通过自动化例行任务并增强人类能力,人工智能可以简化工作流程,增强安全性并加速创新。
译自 Modernizing the Developer Experience With AI,作者 Sabrina Farmer。
今年早些时候,当我担任GitLab首席技术官时,我重新阅读了我最喜欢的书之一,“十亿美元教练”。这本摆脱了公司术语的领导力经典著作,提供了切实可行的见解,并让我再次想起我想带到新角色中的经验教训和价值观。
这本书的重点是前足球运动员和教练Bill Campbell,他成为了一名科技高管,并指导了一些科技行业最成功的企业家。

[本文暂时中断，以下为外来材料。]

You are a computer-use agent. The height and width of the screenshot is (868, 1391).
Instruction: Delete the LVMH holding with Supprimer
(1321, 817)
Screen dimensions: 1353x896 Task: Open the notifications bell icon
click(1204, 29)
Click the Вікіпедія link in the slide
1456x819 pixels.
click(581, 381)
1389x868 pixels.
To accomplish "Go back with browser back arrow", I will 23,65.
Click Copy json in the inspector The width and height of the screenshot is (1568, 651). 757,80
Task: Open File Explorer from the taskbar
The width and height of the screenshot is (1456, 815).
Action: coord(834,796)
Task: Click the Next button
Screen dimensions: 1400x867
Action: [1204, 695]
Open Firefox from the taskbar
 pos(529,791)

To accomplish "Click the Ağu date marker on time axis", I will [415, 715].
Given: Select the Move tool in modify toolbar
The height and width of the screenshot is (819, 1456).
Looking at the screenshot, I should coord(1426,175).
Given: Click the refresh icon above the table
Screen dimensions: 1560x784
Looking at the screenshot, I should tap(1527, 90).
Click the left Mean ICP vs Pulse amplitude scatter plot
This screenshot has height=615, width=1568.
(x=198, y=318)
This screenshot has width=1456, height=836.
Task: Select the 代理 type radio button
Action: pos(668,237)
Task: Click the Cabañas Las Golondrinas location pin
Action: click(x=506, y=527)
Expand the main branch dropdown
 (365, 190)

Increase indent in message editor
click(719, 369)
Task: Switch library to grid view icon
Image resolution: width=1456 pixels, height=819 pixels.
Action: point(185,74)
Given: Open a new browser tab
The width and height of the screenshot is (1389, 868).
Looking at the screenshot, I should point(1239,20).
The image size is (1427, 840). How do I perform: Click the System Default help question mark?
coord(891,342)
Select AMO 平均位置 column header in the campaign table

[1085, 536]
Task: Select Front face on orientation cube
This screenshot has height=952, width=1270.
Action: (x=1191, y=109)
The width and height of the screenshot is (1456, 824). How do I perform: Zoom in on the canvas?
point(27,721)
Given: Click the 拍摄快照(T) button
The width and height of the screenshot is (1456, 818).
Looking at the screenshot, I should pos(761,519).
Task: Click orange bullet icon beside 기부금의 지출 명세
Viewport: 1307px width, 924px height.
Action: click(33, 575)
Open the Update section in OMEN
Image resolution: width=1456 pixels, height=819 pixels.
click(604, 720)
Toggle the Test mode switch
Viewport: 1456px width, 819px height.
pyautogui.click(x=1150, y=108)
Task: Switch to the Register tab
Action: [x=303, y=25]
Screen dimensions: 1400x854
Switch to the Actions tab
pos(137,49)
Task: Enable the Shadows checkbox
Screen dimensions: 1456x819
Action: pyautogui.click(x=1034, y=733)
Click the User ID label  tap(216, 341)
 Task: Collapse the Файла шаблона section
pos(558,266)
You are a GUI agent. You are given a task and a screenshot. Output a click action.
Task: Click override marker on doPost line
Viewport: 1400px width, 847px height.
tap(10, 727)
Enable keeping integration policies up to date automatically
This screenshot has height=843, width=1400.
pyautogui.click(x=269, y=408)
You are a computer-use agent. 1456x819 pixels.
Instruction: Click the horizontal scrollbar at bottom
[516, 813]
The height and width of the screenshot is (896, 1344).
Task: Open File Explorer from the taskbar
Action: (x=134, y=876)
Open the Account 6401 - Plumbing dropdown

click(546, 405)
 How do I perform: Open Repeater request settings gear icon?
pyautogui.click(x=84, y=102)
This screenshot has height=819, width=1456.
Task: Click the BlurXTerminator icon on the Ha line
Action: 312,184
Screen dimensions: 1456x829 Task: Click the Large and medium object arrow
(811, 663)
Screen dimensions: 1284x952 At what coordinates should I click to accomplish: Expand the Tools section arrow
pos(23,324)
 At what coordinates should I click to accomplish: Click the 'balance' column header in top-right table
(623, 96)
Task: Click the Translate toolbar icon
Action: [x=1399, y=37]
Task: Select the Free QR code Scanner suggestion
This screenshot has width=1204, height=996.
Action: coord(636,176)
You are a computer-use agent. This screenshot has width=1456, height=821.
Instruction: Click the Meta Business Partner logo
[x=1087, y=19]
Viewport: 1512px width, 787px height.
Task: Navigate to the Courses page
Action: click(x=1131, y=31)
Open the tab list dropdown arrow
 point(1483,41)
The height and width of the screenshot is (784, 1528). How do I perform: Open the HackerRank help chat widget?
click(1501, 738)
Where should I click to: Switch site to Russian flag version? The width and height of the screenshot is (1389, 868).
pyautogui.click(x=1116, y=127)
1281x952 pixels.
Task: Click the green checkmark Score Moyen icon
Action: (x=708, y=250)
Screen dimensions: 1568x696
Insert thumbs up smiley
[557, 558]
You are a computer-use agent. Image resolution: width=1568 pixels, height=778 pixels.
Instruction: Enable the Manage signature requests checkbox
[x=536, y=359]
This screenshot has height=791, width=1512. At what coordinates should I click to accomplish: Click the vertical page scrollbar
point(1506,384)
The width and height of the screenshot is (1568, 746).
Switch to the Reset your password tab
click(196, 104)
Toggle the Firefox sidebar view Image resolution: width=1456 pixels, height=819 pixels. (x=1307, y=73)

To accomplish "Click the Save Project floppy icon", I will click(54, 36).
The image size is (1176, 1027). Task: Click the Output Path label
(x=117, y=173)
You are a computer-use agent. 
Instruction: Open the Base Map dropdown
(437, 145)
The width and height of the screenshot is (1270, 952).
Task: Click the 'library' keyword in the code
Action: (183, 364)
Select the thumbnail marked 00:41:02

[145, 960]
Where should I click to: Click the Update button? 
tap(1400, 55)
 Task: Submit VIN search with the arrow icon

Coach Bill(他的昵称)的一句座右铭让我印象深刻:“先处理团队,再处理问题”。对他来说,这意味着领导者应该组建高绩效团队,并为他们提供资源和自由,让他们成就伟大的事业。
在我们应对DevSecOps不断变化的格局和AI的变革力量时,这种理念与我产生了共鸣。通过组建强大的团队并赋予他们创新能力,我们可以在面对复杂性时取得成功。
大多数DevSecOps团队的目标是缩短高质量软件的部署时间,以解决业务问题并增加收入。然而,根据我的经验,许多组织都关注开发人员的生产力,而没有考虑开发人员体验。换句话说,他们拥有专注于耗时、枯燥和重复性任务的优秀开发人员,并且他们在巨大的截止日期压力下完成这些工作。虽然这些任务是可以计算的,但将工程师的生产力衡量限制在这种工作上可能会非常令人沮丧。
好消息是,巧妙地使用AI可以消除软件交付过程中的许多摩擦,因为它可以接管一些最不吸引人的工作。这加快了部署周期,提高了代码的安全性和质量,并提高了开发人员的士气。
例如,AI可以在开发人员工作时建议或自动完成代码,创建和执行各种测试,或者以预定的标准格式自动记录代码功能,所有这些工作否则都会占用开发人员的大部分时间。
所有这些机会都意味着更好的开发人员体验。DevSecOps一直以来都是关于自动化的,那么为什么不自动化团队成员觉得不太吸引人的任务呢?
根据GitLab 2024全球DevSecOps报告对5000多名软件开发人员的调查结果,这种转变正在进行中。他们报告说,AI和机器学习(ML)正在软件开发工作流程中得到广泛应用。不到四分之一的受访者将时间花在新代码的编写上,其余时间花在会议和行政任务上,改进现有代码,测试以及识别和减轻安全漏洞。这代表了开发人员日常任务的75%以上,AI可以在其中提高效率。
当AI承担压力时,人类可以专注于他们最擅长的事情:批判性思维、解决问题和创造性创新。工程师喜欢处理具有挑战性的重大项目,这些项目考验他们的解决问题的能力。为什么不让他们的时间集中在这些方面呢?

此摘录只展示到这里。